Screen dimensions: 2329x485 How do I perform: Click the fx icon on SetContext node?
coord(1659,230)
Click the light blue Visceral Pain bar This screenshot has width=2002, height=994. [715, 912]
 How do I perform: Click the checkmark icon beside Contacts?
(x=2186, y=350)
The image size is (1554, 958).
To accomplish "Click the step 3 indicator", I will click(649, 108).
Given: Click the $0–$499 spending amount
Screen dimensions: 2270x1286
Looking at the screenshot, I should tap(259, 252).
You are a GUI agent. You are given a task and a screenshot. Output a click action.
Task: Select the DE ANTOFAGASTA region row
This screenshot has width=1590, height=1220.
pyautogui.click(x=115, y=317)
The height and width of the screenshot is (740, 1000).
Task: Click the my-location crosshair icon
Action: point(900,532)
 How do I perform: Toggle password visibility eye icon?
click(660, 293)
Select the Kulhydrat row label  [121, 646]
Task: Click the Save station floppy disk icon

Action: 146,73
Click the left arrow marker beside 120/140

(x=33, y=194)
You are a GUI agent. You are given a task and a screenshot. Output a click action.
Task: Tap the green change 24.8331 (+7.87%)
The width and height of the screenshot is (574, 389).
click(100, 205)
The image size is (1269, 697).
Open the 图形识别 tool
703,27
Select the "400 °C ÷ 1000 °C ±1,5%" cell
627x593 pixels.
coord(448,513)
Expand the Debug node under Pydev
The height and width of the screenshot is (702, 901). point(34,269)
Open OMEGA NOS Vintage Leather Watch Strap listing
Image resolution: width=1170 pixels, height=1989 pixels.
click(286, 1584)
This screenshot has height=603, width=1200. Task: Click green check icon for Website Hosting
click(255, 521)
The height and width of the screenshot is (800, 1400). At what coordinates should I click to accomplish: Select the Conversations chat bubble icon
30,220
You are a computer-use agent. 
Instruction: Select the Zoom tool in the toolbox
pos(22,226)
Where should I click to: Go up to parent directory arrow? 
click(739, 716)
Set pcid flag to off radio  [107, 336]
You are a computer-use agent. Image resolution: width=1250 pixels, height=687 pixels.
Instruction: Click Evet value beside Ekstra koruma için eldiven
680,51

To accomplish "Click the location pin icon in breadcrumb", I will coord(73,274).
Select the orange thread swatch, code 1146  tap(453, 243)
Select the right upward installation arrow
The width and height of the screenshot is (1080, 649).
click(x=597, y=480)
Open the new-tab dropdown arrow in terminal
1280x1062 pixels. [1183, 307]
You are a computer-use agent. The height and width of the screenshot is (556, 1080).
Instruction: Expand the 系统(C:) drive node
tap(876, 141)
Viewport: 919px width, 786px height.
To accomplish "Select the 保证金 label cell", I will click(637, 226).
=-=-=
→ **WHAT IS NEEDED**
The reply should hold only the lines from the top of the records through the line that has "Task: Tap the green change 24.8331 (+7.87%)", each one exact.

→ **SOLUTION TO THE EXERCISE**
Screen dimensions: 2329x485 How do I perform: Click the fx icon on SetContext node?
coord(1659,230)
Click the light blue Visceral Pain bar This screenshot has width=2002, height=994. [715, 912]
 How do I perform: Click the checkmark icon beside Contacts?
(x=2186, y=350)
The image size is (1554, 958).
To accomplish "Click the step 3 indicator", I will click(649, 108).
Given: Click the $0–$499 spending amount
Screen dimensions: 2270x1286
Looking at the screenshot, I should tap(259, 252).
You are a GUI agent. You are given a task and a screenshot. Output a click action.
Task: Select the DE ANTOFAGASTA region row
This screenshot has width=1590, height=1220.
pyautogui.click(x=115, y=317)
The height and width of the screenshot is (740, 1000).
Task: Click the my-location crosshair icon
Action: point(900,532)
 How do I perform: Toggle password visibility eye icon?
click(660, 293)
Select the Kulhydrat row label  [121, 646]
Task: Click the Save station floppy disk icon

Action: 146,73
Click the left arrow marker beside 120/140

(x=33, y=194)
You are a GUI agent. You are given a task and a screenshot. Output a click action.
Task: Tap the green change 24.8331 (+7.87%)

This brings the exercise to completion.